Qualche siciliano continua a idealizzare il Duce, dimenticando come aumentò il divario tra sud e nord col fascismo. Svariati uomini di destra ne difendono la memoria, senza sapere che Mussolini in principio era di sinistra e che abbracciò la destra per una questione di consenso. Due o tre preti ritengono che il menzionato fosse un cattolico, nonostante egli avesse più volte esplicitato la propria avversione per il clero e per la dottrina in generale.

Sappiate che Mussolini era ateo – da giornalista era solito firmarsi “vero eretico,” sebbene fosse sufficiente la devozione per Nietzsche a testimoniare le posizioni religiose del Duce. Sappiate che allo scoppio della grande guerra Mussolini si schierò dalla parte dei non intervenisti, prima che il denaro lo corrompesse a propugnare il contrario – ricordatelo quando sosterrete ancora che “limpido e puro si rivela il mito, mentre infuriano corruzione e menzogne.”

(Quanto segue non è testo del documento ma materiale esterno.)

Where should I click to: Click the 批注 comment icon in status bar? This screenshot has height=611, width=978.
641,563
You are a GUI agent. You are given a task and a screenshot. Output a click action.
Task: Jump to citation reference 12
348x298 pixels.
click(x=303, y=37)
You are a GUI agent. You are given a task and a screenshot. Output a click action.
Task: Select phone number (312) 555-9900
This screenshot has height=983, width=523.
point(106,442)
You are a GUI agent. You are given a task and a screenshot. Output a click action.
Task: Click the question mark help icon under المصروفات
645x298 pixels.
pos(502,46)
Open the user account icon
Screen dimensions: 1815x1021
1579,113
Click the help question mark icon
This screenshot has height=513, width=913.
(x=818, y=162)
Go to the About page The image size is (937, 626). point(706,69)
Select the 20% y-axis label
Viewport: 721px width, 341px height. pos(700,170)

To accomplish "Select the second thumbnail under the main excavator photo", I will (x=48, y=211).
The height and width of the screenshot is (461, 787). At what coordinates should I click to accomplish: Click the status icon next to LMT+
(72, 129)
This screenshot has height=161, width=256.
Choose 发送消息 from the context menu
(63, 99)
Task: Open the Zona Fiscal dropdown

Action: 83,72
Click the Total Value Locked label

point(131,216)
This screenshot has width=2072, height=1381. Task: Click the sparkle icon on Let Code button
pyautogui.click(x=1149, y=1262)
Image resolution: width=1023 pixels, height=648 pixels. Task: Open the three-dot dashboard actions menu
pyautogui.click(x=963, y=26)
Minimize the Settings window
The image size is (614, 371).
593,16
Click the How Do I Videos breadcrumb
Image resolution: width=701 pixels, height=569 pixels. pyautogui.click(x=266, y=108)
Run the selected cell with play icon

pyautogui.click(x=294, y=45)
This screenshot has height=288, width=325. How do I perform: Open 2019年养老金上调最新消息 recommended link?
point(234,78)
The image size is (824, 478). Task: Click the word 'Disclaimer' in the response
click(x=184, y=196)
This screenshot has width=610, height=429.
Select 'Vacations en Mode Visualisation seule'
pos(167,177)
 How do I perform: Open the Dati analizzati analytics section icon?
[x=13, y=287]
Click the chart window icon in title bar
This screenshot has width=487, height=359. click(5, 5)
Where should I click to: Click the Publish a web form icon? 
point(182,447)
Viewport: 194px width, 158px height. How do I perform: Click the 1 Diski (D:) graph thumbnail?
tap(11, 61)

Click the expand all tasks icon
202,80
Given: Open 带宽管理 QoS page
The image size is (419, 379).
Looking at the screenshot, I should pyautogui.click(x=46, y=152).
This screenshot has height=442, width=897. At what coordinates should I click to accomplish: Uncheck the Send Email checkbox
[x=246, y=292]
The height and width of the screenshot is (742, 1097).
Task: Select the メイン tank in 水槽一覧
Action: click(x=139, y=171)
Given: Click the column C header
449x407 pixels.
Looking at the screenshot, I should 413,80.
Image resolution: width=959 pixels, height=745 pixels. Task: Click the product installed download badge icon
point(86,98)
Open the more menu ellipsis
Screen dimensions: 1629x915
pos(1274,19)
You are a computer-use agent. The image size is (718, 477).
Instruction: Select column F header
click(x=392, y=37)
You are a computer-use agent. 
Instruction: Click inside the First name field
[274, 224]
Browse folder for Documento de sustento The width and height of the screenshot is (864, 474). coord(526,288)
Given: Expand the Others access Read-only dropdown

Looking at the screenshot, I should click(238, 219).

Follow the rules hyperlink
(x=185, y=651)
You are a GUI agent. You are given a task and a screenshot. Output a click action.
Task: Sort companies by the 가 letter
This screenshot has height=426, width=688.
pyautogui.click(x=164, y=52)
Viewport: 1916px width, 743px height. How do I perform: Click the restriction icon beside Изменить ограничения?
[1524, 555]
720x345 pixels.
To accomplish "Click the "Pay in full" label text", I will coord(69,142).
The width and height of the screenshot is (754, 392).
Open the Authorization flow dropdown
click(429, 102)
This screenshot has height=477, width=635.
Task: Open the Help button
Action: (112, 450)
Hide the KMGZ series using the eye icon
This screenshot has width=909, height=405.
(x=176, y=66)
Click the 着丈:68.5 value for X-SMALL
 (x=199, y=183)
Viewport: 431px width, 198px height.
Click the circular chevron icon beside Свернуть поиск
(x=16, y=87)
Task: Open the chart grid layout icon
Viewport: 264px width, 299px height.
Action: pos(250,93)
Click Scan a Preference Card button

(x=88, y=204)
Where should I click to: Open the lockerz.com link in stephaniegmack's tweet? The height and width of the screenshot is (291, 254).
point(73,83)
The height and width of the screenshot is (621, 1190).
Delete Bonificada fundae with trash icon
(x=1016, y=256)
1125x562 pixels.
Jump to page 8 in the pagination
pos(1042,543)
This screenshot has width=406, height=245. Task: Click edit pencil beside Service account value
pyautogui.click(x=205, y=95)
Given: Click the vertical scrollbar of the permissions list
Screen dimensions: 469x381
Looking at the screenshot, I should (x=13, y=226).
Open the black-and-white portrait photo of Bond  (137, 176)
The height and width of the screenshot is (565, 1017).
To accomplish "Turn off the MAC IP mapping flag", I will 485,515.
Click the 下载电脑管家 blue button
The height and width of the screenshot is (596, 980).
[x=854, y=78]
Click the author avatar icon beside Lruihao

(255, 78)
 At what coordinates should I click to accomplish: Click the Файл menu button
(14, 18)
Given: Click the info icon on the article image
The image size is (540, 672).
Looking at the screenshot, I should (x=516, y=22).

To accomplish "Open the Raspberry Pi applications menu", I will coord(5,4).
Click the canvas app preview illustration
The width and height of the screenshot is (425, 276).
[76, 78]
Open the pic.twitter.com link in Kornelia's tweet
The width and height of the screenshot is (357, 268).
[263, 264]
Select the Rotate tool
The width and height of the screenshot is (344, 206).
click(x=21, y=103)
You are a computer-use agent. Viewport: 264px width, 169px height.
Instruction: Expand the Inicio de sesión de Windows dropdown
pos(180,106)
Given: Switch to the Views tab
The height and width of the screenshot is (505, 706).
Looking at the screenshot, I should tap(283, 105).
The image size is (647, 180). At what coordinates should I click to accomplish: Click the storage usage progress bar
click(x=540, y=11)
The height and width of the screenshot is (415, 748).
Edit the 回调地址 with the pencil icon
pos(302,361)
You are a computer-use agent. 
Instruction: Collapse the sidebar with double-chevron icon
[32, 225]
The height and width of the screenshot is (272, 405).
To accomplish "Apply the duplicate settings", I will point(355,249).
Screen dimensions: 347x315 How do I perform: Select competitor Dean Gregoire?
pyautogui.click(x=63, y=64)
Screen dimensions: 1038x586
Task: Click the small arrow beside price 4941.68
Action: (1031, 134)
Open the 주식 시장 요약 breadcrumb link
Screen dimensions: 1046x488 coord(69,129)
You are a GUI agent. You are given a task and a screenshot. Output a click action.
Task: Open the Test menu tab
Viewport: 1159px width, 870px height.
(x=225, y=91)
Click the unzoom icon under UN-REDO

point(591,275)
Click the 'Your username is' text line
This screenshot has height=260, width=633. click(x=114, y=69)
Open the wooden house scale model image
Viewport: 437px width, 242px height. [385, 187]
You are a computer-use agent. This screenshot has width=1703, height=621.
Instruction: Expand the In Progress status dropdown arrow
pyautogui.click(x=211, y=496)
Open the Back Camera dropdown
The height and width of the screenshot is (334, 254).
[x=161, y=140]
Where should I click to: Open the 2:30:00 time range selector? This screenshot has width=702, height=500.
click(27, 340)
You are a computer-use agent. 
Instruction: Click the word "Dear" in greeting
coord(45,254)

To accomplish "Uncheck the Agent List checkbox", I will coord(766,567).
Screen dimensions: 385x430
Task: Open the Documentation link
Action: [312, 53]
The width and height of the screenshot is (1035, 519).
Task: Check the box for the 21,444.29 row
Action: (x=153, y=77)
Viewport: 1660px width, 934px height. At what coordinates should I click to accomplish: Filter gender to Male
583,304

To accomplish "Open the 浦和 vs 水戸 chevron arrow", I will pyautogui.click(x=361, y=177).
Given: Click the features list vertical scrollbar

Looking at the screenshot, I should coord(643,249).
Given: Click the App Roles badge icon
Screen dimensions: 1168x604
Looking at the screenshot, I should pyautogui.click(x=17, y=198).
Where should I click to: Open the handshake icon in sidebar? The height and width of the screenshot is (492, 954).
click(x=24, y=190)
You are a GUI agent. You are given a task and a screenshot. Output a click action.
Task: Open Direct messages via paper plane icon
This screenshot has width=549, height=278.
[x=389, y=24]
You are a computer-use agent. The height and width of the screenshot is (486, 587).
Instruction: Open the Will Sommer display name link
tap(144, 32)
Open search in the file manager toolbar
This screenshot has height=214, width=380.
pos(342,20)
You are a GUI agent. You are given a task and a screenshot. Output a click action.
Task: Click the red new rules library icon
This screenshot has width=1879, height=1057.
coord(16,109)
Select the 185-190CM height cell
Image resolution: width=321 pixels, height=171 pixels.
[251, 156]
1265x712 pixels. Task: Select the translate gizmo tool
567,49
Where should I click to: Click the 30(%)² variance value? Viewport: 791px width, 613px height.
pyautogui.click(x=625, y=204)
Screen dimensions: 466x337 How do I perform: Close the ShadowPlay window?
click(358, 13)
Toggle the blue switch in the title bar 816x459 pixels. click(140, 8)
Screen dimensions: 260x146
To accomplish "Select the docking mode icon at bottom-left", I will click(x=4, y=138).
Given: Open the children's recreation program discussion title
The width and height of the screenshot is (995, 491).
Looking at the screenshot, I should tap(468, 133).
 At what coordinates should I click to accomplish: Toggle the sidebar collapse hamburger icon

L’uomo che condusse prevedibilmente i propri uomini alla morte, nella seconda guerra mondiale, è lo stesso ribelle, marxista e antimilitarista che emigrò in Svizzera per evadere l’obbligo della leva. A parer suo, i potenti avrebbero dovuto evitare le guerre, poiché queste ultime giovavano soltanto agli interessi dei capitalisti – eppure cambiò rapidamente idea, una volta assaggiato il denaro. Quando si dice: cumannari è megghiu di futtiri.

Nell’inverno del 1940, nel corso della guerra, colui che è presumibilmente ricordato come “simbolo di resurrezione e di vita” affermò la seguente: “Questa neve e questo freddo vanno benissimo, così muoiono le mezze cartucce e si migliora questa mediocre razza italiana.” Se lo ricordino i nazionalisti fanatici, che il Duce un tempo definì il tricolore “uno straccio da piantare su un mucchio di letame.”

Risulta complesso tracciare la personalità del Duce, poiché cambiava parere con lo stesso ritmo con la quale orinava. Senz’altro è stato uno spietato cancia bannera e un abile manipolatore delle masse. Comunque, Mussolini che nel 1929 afferma d’aver sconfitto la mafia sembra Di Maio che nel 2018 dichiara d’aver abolito la povertà.

La verità non è sempre relativa

In buona misura, la rimozione della bacheca del Secolo d’Italia a Belpasso è merito della scrittrice Lorena Spampinato, che ha scritto al sindaco affinché prendesse le misure necessarie, e del direttore de L’Informazione Luciano Mirone, il quale ha denunciato il fatto nel suo giornale. L’annuncio fascista riposava indisturbato da anni (date un’occhiata su Google Earth).

È assai possibile che il manifesto provocasse fastidio ma non costituisse apologia di fascismo. In una circostanza simile, avvenuta a Modica, i giudici parlarono di “un atto di manifestazione del pensiero discutibile, ma tutelato da un principio costituzionale.” In ogni caso, esporre frasi quali: “Non ho paura del nemico che mi attacca ma del falso amico che mi abbraccia,” è ben diverso dai toni utilizzati dal Secolo d’Italia a Belpasso. A priori è bene dissociarsi.

L’articolo invita a controllare la merce prima di ritirarla. Inoltre esorta a prendere le distanze dai modelli oggettivamente imbarazzanti. Gioite delle vostre libertà individuali: un tempo non tutti le hanno avute. La verità è che dovremmo smettere di venerare ogni personaggio carismatico che ci capita di trovare: una buona parlantina non comporta necessariamente la benevolenza – sarebbe cosa buona e giusta ribadirlo oggi.